Interestingly, Nielsen et al.17 reported that the prevalence of white-coat hypertension (clinical hypertension with a normal BP at home on 24-h ABPM) was significantly higher in diabetic patients with normoalbuminuria (urinary albumin excretion (UAE) <30 mg per day) than in those with microalbuminuria (UAE; 30–300 mg per day) or macroalbuminuria (UAE >300 mg per day), that is, 23 vs. 8% and 9%, respectively. These reports suggest that office BP may not exactly reflect the state of 24-h BP in diabetic patients, and that it may be difficult to detect patients with incipient nephropathy by monitoring office BP alone. Recently, Leitão et al.18 reported that type 2 diabetic patients with masked hypertension (normal office BP and elevated HBP detected by 24-h ABPM) have a higher UAE than those without masked hypertension. Taken together, these findings suggest that office BP may not be related to HBP, and HBP monitoring may be more useful for evaluating the risk of nephropathy than is office BP. However, these studies included many patients without antihypertensive therapy, whereas all patients in this study were resistant to the standard ARB therapy. Thus, it is difficult to compare these studies directly with the current study, and it remains unclear why the correlation between morning HBP and office BP was weak or why morning HBP, but not office BP, was correlated with UACR in this study. Further investigation will be required to clarify these issues.

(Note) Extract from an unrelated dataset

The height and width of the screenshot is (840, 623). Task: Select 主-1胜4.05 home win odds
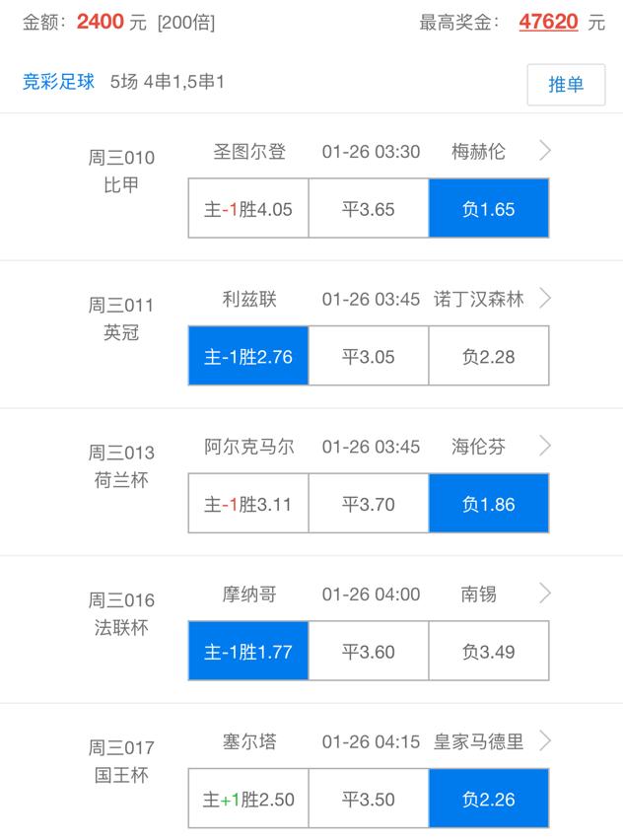click(x=247, y=208)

There are several weaknesses in this study, including the fact that it was a cross-sectional study, and that an HBP monitor, not a 24-h ABPM system, was used. Also, UACR was only measured once during the control period on ARB alone. As the ADVANCED-J study involves 265 patients and is a unique prospective trial focusing on morning BP adjusted with antihypertensive therapy to obtain a target morning HBP <125/80 mm Hg, an ordinary HBP monitor, rather than an ABPM system, was used. The data transfer system and CapTool allowed measured precise BP data to be exactly transmitted to the central server, and major system problems have not occurred to date. The ADVANCED-J study is still in progress, therefore the relationship between UAE and morning HBP, plus the significance of normalizing morning BP to prevent the development and/or progression of nephropathy, may be clarified further by future data.

In conclusion, a significant association of UCAR with morning SHBP in diabetic patients with hypertension refractory to conventional ARB therapy was identified, whereas no association was found with office BP. Thus, morning BP may be a significant marker of nephropathy in Japanese patients with type 2 diabetes.